Rovner also spoke to Sara Rosenbaum, a health lawyer and professor at George Washington University, who agreed with Laszewski that "it is impractical to expect health insurance plans to cover abortion in the exchanges, even for people paying the full premiums without federal help."

"If you speak to insurers in the industry, they will tell you that they simply can't operate under these circumstances," Rosenbaum says. "They need to be able to offer standard products that get administered in a standard way for everybody."

So-called abortion riders also are a figment of the far right spin machinery desperately trying to make its efforts to eviscerate women's fundamental rights seem relatively innocuous and rational.

Stupak, for example, also helpfully suggests that women could use their own money to buy a separate policy that just covers abortion.

But in real life, this also is not feasible.  (Hard when you have to live in the real world, isn't it?)

According to Laurie Rubiner, Vice President of Public Policy and Advocacy for Planned Parenthood of America, in the five states that already ban private insurance from covering abortion — Missouri, Idaho, Kentucky, Oklahoma and North Dakota — no such riders exist.

"We haven't been able to find any kind of separate abortion rider, and it doesn't surprise us because there's no market for it. Why is that? Because no woman plans to have a catastrophic pregnancy, or an unintended or unplanned pregnancy. Therefore, she doesn't think about buying coverage separately for abortion.
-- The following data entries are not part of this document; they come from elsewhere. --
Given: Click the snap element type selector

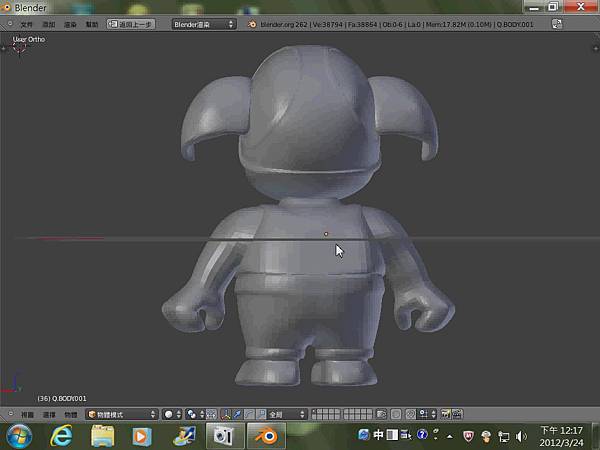Looking at the screenshot, I should point(426,414).
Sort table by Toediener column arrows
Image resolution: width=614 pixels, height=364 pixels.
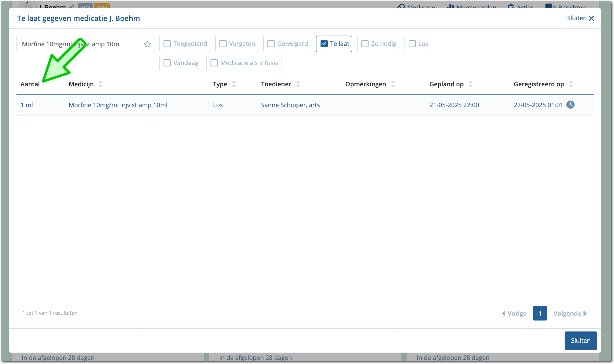298,84
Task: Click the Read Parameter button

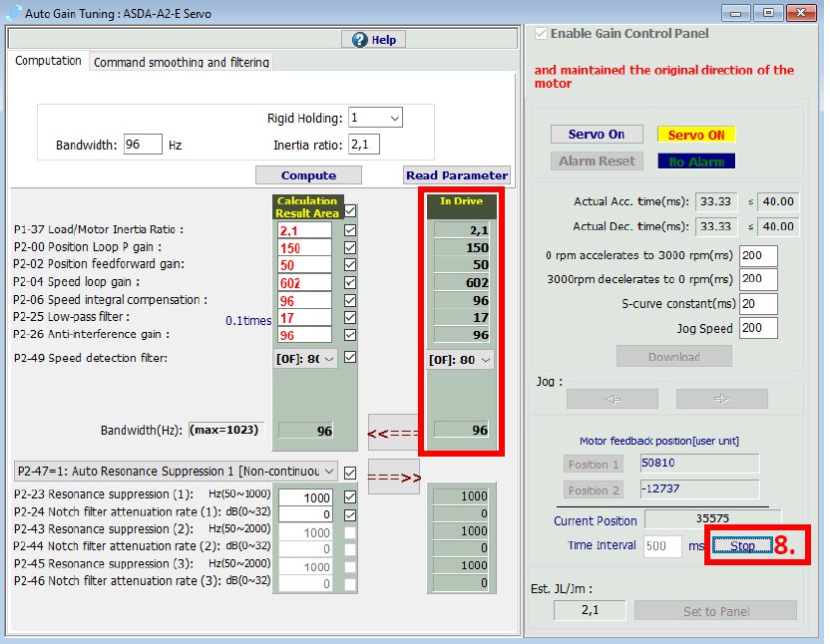Action: click(x=457, y=175)
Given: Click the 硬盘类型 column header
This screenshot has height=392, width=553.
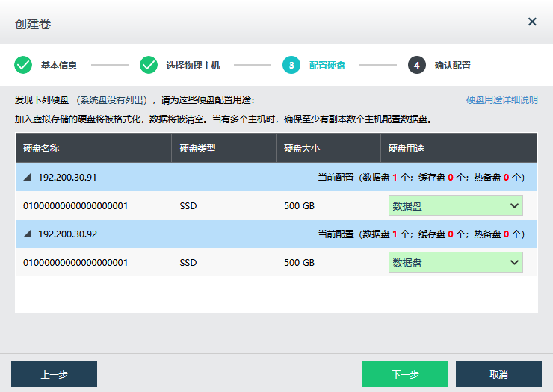Looking at the screenshot, I should pos(197,148).
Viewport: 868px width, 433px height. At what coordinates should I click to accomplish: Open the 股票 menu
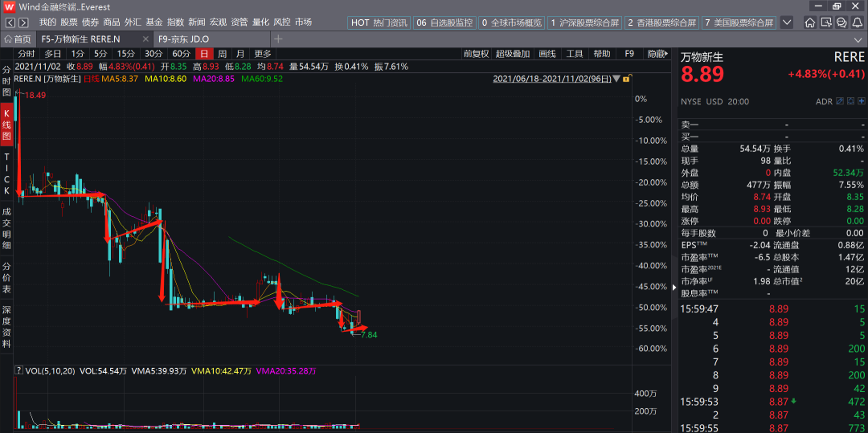68,22
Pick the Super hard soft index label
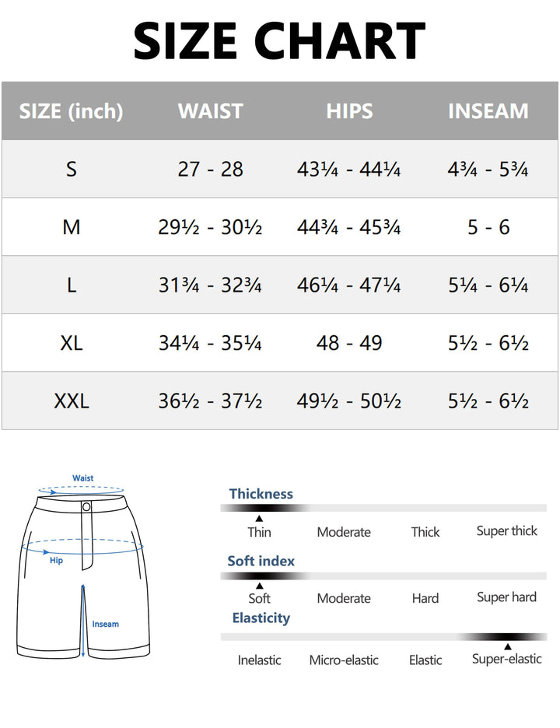The height and width of the screenshot is (728, 560). click(x=506, y=597)
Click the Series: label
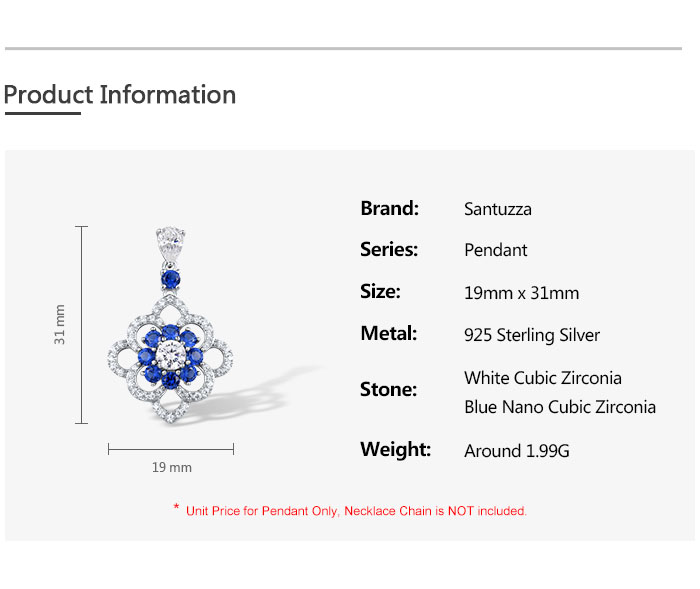This screenshot has height=589, width=700. click(x=389, y=250)
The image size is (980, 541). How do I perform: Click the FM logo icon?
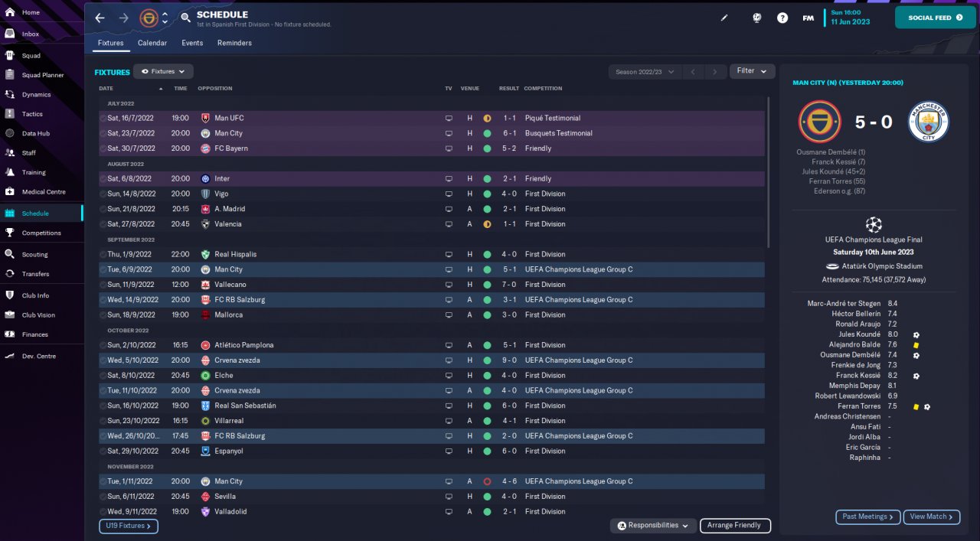tap(808, 18)
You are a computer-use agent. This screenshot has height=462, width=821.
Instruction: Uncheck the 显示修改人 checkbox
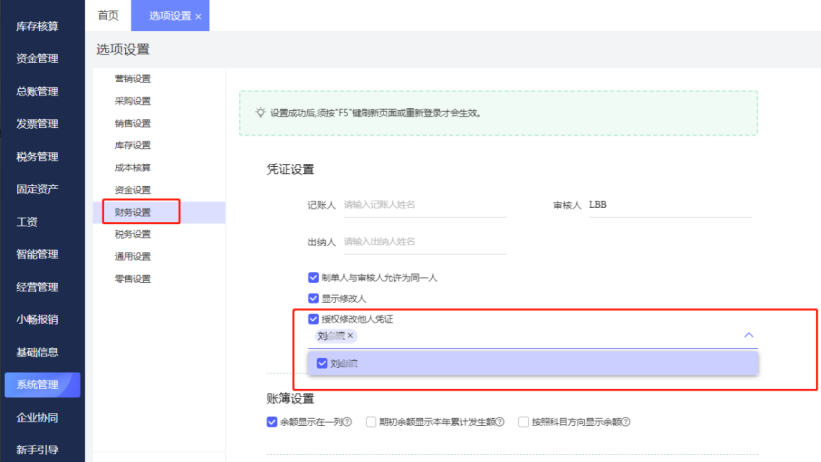pos(314,298)
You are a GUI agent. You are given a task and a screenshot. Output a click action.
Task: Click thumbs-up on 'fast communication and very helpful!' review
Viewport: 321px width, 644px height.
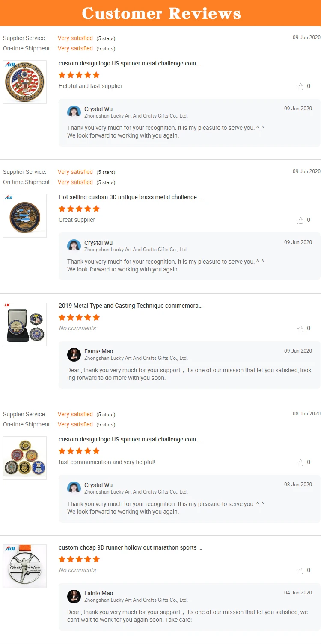click(300, 463)
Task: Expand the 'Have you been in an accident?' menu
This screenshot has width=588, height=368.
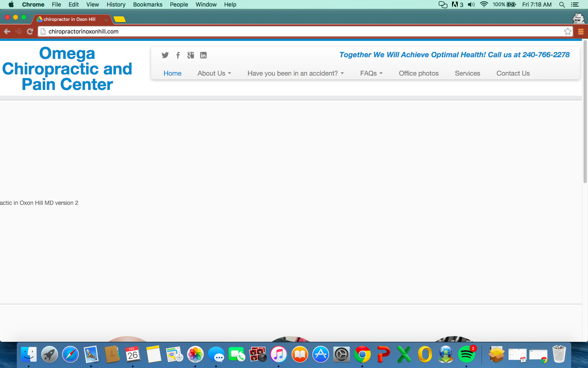Action: 295,73
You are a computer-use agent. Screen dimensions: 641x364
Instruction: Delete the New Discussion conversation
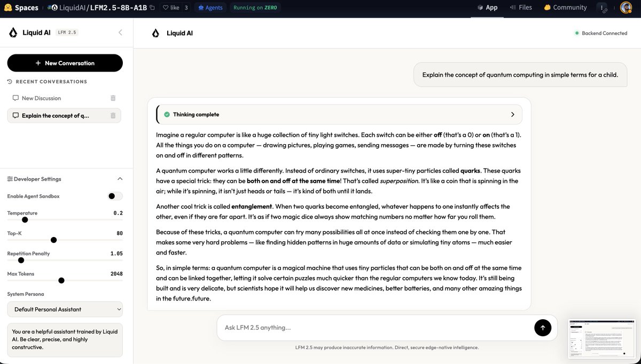(113, 98)
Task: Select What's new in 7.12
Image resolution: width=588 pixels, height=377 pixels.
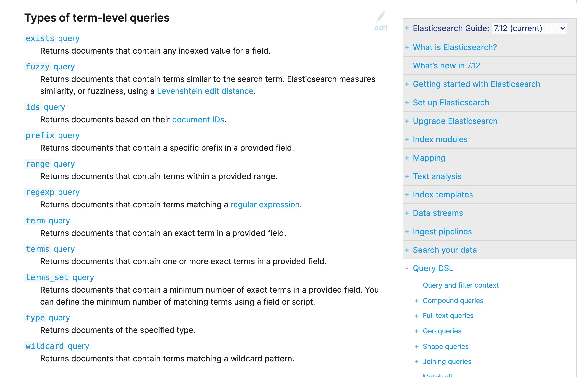Action: point(446,65)
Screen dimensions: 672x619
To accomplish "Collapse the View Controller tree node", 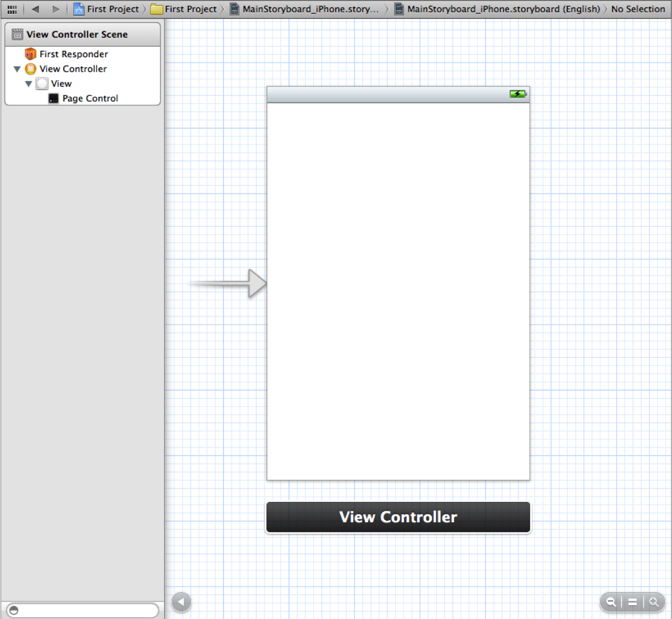I will click(17, 69).
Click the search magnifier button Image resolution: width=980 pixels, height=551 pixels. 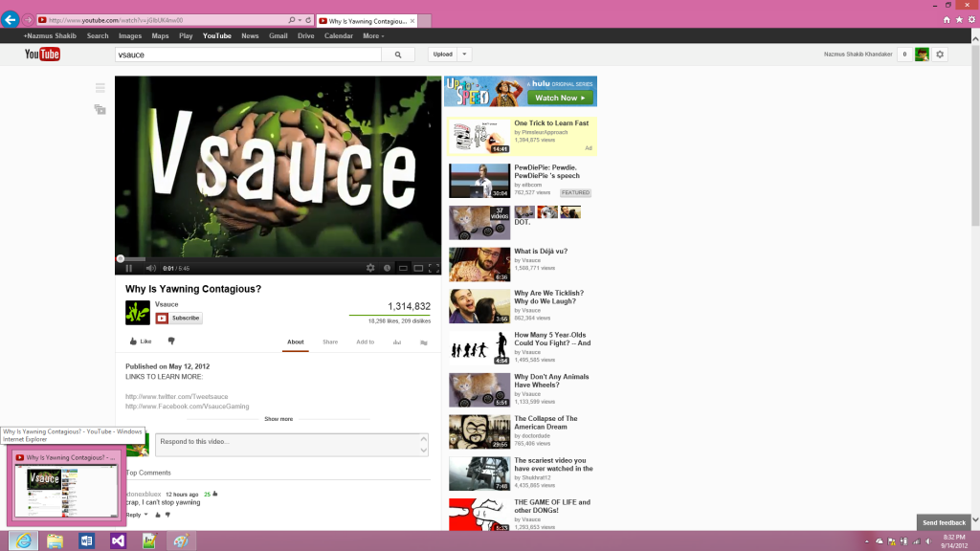[x=398, y=55]

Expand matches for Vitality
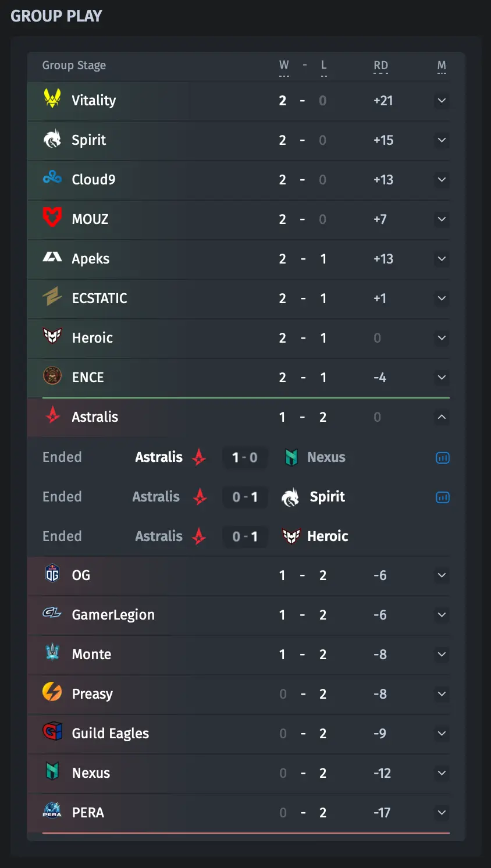point(442,101)
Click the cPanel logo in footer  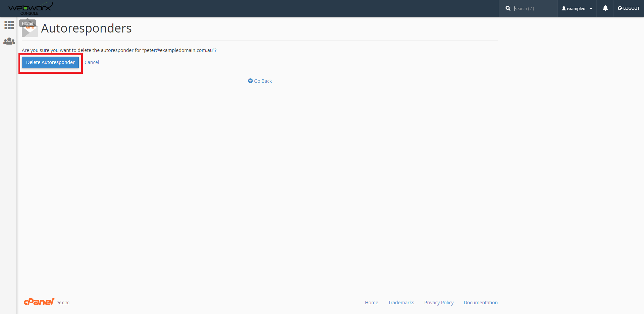39,302
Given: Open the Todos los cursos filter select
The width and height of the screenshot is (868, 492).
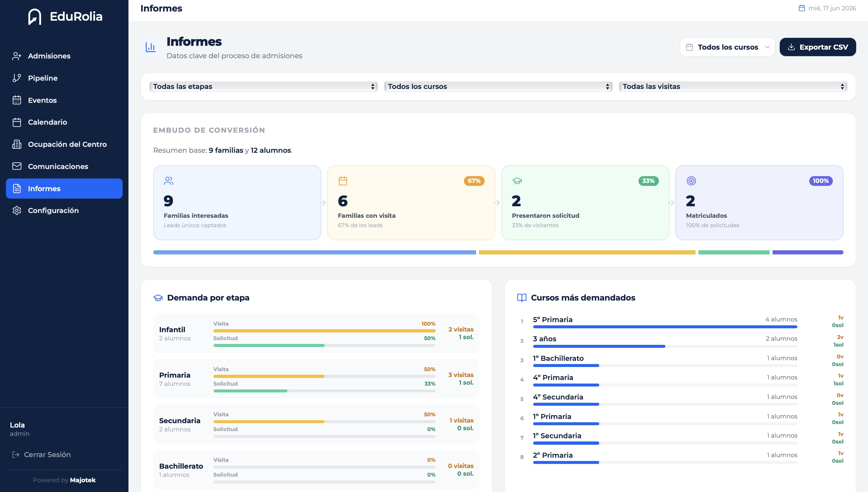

And since there's no market for it, the product doesn't exist."

As a result, according to both insurance consultant Laszewski and health lawyer Rosenbaum, the House abortion amendment could dramatically reduce the availability of insurance coverage.

Rosenbaum says this situation could become what would be a financial catastrophe for women who encounter problems later in pregnancy and do not have insurance coverage.

"The consequence," says Rosenbaum, "...is to exclude from the insurance system a procedure--[and] depending on the circumstances under which it's needed [this could be] an incredibly costly procedure — and even when it's not life threatening, [it may] leave a woman and her family with thousands of dollars in unpaid bills."